Search code examples
apache-flink

Apache flink - move files to a different folder after reading


I am reading csv files from a directory and doing some processing. Right now flink just picks any new file that comes in that directory and processes it. This is working fine for me.

I am stuck in 2 issues:

  1. I want to log the file names that flink has finished processing.
  2. I want to move processed files to a different folder as soon as flink completes the processing.

My code snippet is :

final StreamExecutionEnvironment env = StreamExecutionEnvironment.getExecutionEnvironment();

org.apache.flink.core.fs.Path filePath = new org.apache.flink.core.fs.Path(feedFileFolderPath);

RowCsvInputFormat format = new RowCsvInputFormat(filePath, FetchTypeInformation.getTypeInformation());

DataStream<Row> inputStream = env.readFile(format, feedFileFolderPath, FileProcessingMode.PROCESS_CONTINUOUSLY,
                parseInt(folderLookupTime));

Solution

  • This topic has come up a couple of times on the flink mailing list -- see the discussion here and here -- but the short summary is that there's not yet an easy way to do this from within Flink.

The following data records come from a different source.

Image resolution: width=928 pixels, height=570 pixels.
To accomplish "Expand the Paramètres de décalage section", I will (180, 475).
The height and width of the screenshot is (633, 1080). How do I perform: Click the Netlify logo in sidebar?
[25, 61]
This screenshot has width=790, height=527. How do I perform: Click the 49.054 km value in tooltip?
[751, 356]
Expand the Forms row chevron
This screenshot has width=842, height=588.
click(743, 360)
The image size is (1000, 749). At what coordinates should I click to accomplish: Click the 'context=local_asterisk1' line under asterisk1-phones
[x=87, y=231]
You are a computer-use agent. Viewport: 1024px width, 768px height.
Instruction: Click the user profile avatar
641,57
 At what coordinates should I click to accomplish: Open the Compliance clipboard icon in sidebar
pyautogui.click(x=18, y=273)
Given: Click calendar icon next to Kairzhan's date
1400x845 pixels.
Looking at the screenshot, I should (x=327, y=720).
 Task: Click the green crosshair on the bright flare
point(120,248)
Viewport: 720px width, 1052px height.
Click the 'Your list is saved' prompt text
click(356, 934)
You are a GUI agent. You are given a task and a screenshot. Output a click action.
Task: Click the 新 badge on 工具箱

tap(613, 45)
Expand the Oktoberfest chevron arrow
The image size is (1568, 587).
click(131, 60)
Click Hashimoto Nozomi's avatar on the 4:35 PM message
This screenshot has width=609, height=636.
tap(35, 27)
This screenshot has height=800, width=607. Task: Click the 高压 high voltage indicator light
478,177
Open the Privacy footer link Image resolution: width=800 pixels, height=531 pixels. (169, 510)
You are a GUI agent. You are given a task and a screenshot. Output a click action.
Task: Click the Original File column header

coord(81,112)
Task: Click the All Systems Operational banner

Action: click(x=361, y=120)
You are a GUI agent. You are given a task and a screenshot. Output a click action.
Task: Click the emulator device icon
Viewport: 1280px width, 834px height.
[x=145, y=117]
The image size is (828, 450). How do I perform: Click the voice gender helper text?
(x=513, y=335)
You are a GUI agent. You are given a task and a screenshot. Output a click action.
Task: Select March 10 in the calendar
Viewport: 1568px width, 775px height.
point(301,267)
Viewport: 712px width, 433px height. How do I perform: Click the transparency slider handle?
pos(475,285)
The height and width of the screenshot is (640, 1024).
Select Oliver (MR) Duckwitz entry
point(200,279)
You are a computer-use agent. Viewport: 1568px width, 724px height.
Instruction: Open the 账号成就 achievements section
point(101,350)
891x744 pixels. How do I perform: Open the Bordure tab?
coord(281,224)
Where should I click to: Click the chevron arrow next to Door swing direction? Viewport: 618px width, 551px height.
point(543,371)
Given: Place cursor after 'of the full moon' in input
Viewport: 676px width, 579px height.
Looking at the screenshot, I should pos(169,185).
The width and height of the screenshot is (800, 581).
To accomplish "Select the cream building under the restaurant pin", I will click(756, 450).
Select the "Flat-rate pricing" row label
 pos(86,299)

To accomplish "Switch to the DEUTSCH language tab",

    What seems to be commonly done is to use a cron job to periodically move older files out of the directory being monitored, with the assumption that they've been processed. If you want to be more careful than that, then you'll have to implement your own mechanism for tracking the progress of the job doing the processing. The email threads referred to above include some ideas of how to do that.